Wise words and I am trying. I struggle with if anything he said was true or real since he stopped contact. I so want his words to be real and I can still hear his voice when he called on my birthday (last phone call) and he had sent flowers and a card. He told me never forget he was there with me when I was born. He could not hold me because I was too premature, but he was there and he has always loved me. I want to hold on to the connection I thought we had.
I will never forget him,meeting him, or his gift of life. It's so confusing. I want to say goodbye. Tell him again that I love him.
Thanks MurphyMalone
moonbeam_1
lost_2010,
I am so, so sorry. I can't imagine the pain you are going through. I, too, know this is probably how I'll find out about my birthfather's demise when the time comes and I shutter to think of what that will do to me mentally when I care so very much. I am truly sorry for your loss. Please keep posting through your pain.
I wish you peace.
Moonbeam
I pray you will reconnect with your father Moonbeam 1 AND MurphyMalone. No other person has the right to control your relationships with your fathers. It makes me SOO angry. Murphy is right, hold on to your connection and memories. But we all deserve at least a final chance to say what we feel to that person and have closure...some kind of closure. Not the final silence. I could have flown to his home and asked him to speak with me-something...Sent a letter (not email) expressing my feelings and tried to understand the reason for his silence. Too late. Don't let it be too late for you if there is a way.
I agree. It's not like they had total power over the situation; no one does really.
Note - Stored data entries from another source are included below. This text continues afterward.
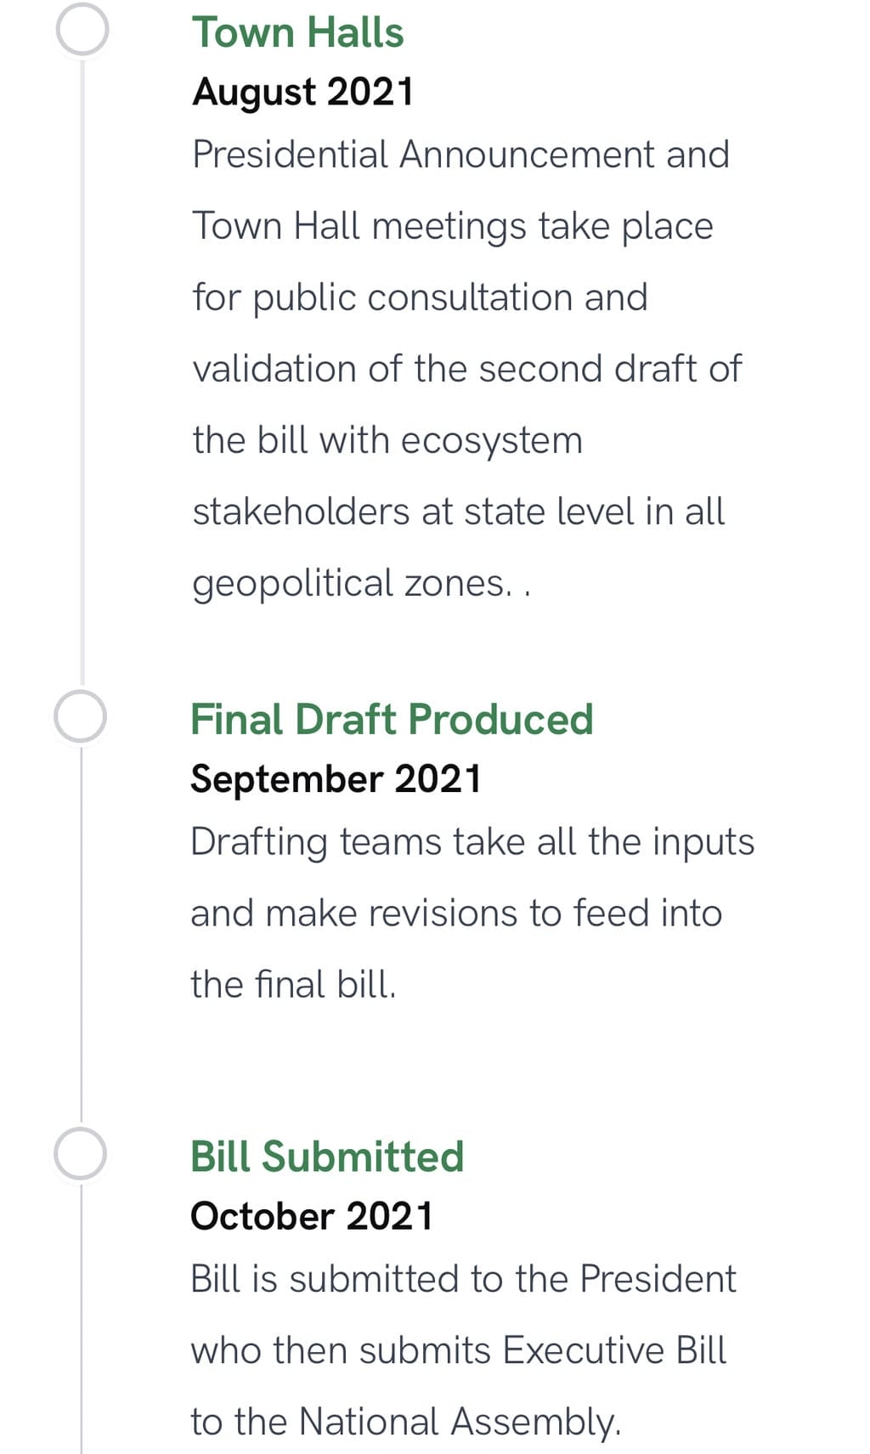The image size is (870, 1454).
Task: Open the green Town Halls heading
Action: (297, 33)
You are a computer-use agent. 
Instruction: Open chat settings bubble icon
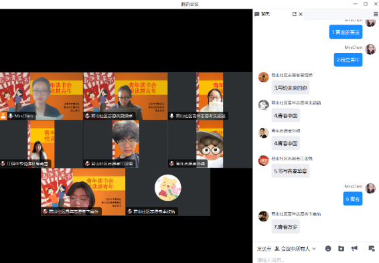(372, 248)
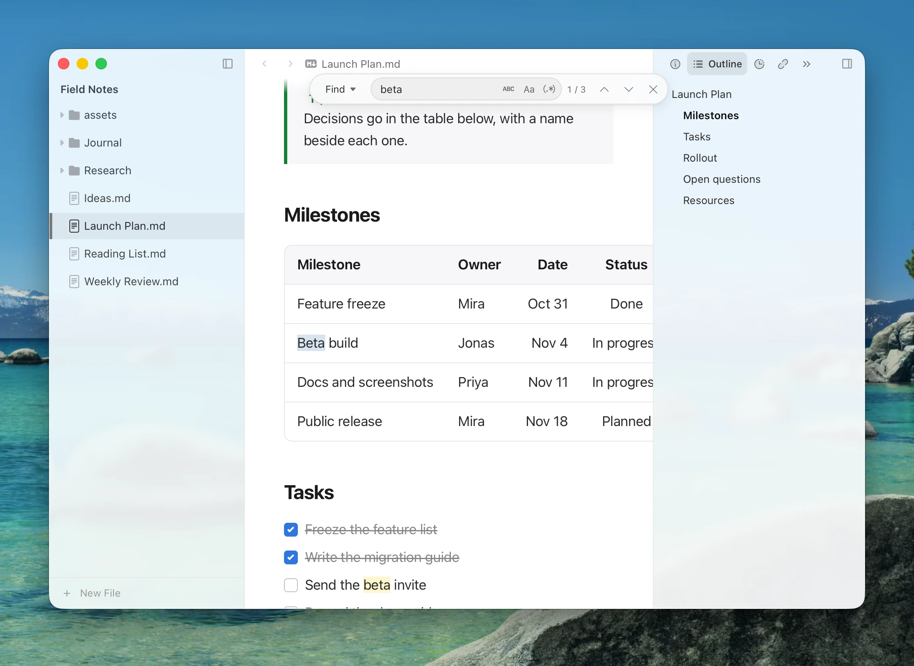Screen dimensions: 914x666
Task: Open the backlinks chain icon
Action: tap(783, 64)
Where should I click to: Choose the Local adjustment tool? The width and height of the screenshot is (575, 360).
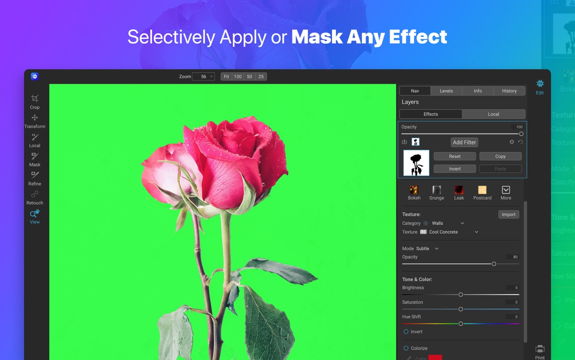pos(34,140)
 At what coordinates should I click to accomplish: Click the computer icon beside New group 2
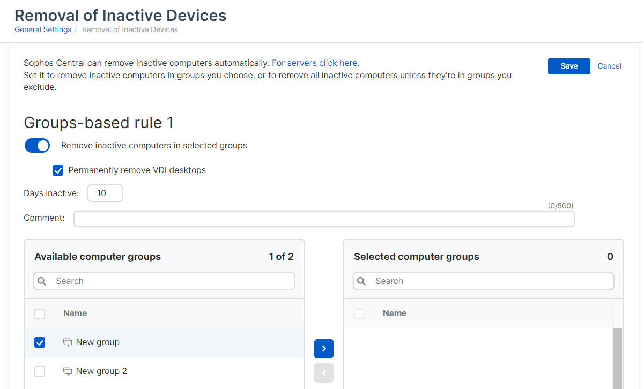(x=68, y=371)
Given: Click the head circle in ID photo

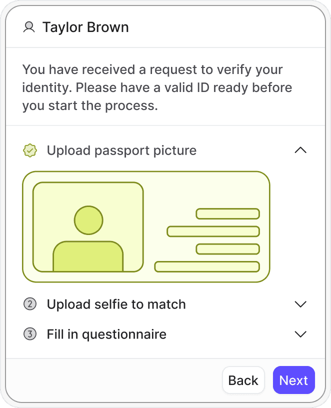Looking at the screenshot, I should point(89,220).
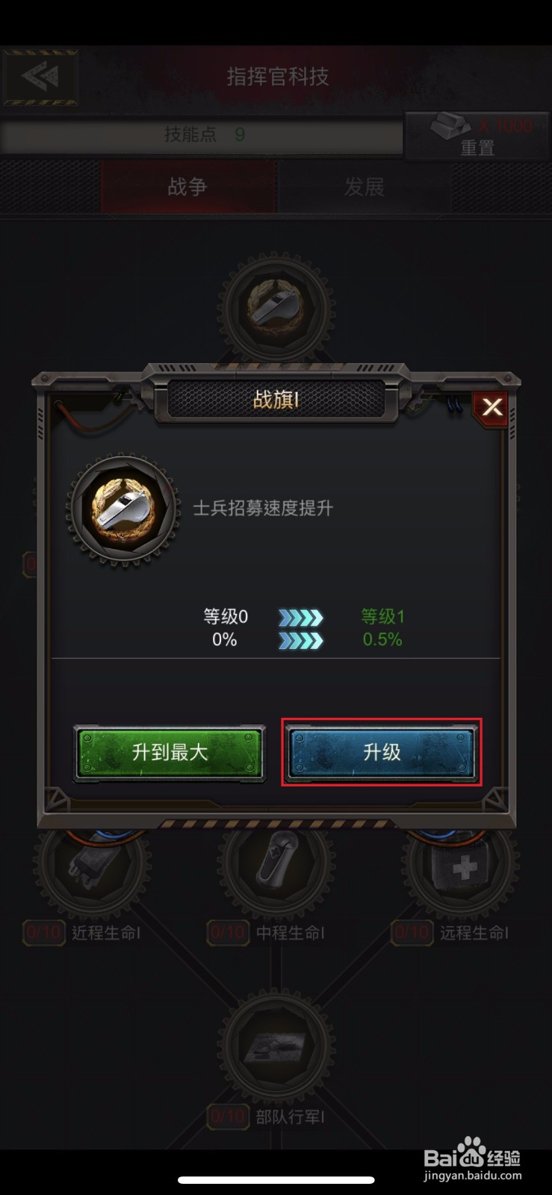Click the 指挥官科技 header title
Image resolution: width=552 pixels, height=1195 pixels.
click(277, 77)
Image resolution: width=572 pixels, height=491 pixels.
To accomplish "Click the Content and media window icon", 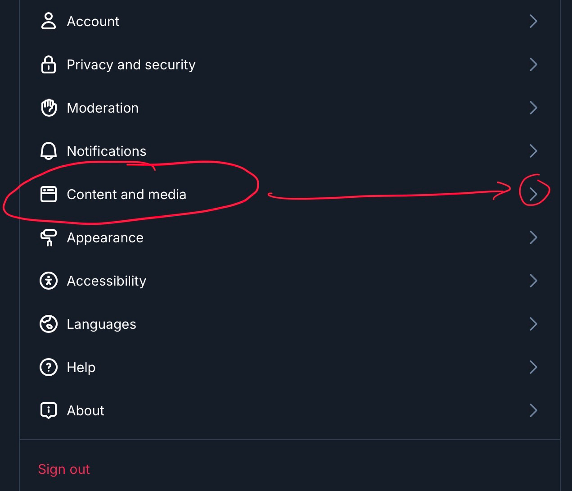I will pyautogui.click(x=49, y=194).
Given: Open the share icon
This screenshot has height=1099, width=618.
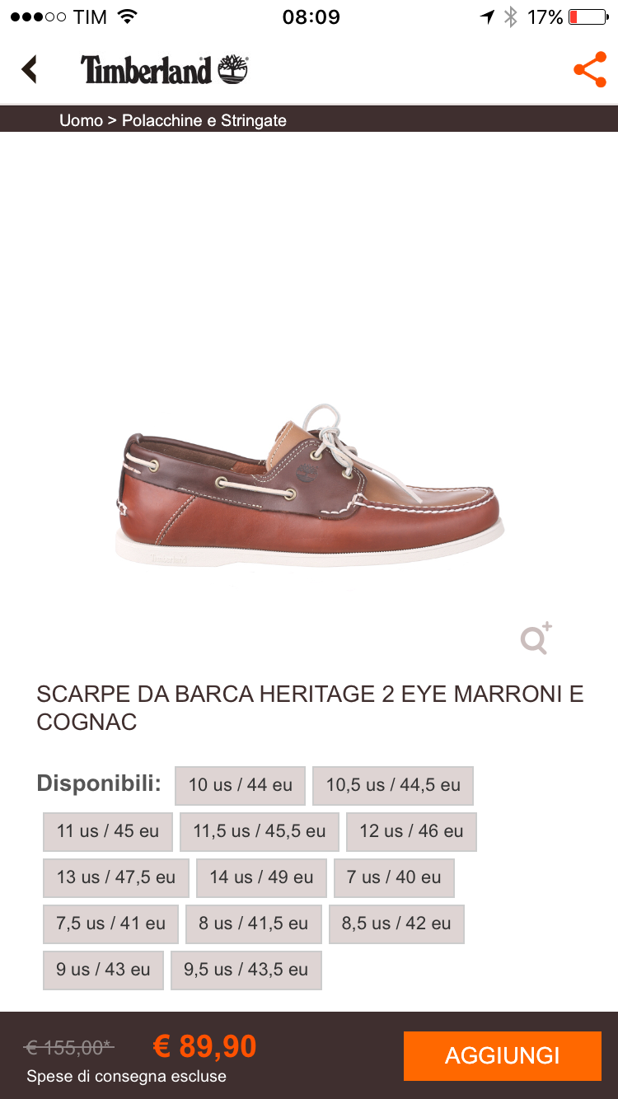Looking at the screenshot, I should click(x=590, y=70).
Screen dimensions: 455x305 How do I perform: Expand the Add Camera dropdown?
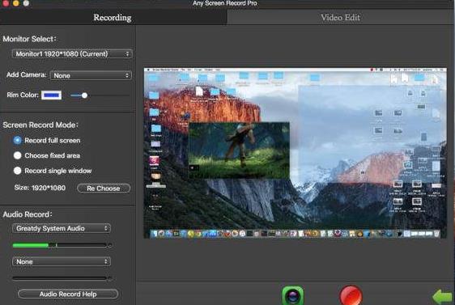(x=91, y=75)
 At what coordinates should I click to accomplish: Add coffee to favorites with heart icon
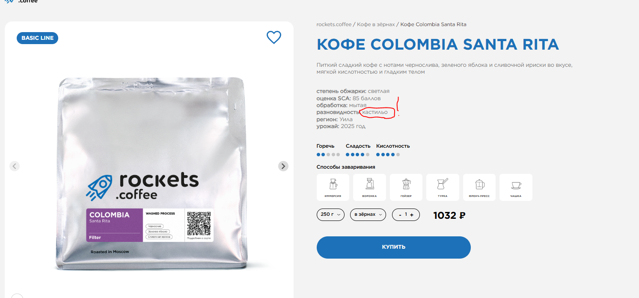pos(274,38)
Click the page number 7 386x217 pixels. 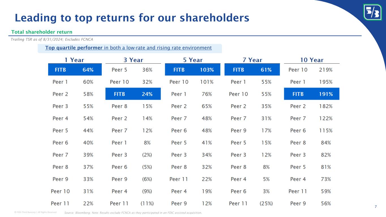tap(376, 207)
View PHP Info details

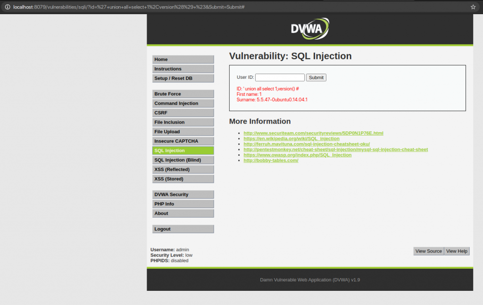[183, 203]
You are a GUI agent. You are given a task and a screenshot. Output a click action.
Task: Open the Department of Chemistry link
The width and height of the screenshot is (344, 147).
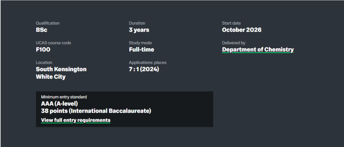pos(258,50)
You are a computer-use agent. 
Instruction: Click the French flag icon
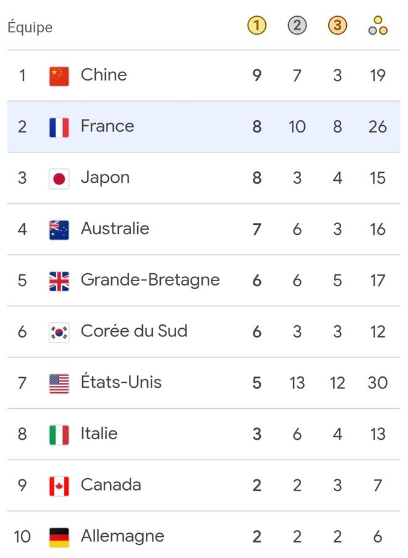coord(59,128)
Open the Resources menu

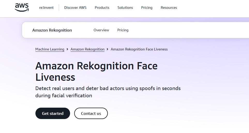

But when people try to step in to protect someone that really doesn't need protecting out of jealously or who knows what it would be nice if they considered how selfish it is to do that.
I think that it's really good your father connected in the way he did. You know how much he meant to you and no one can take that away. He obviously cared about you to send flowers and call on your birthday.
Wow. That's something I would have loved from my father. He didn't pick up the phone; it was mostly me calling. I told him too but he said he didn't know when I was busy and felt like he didn't want to bother me.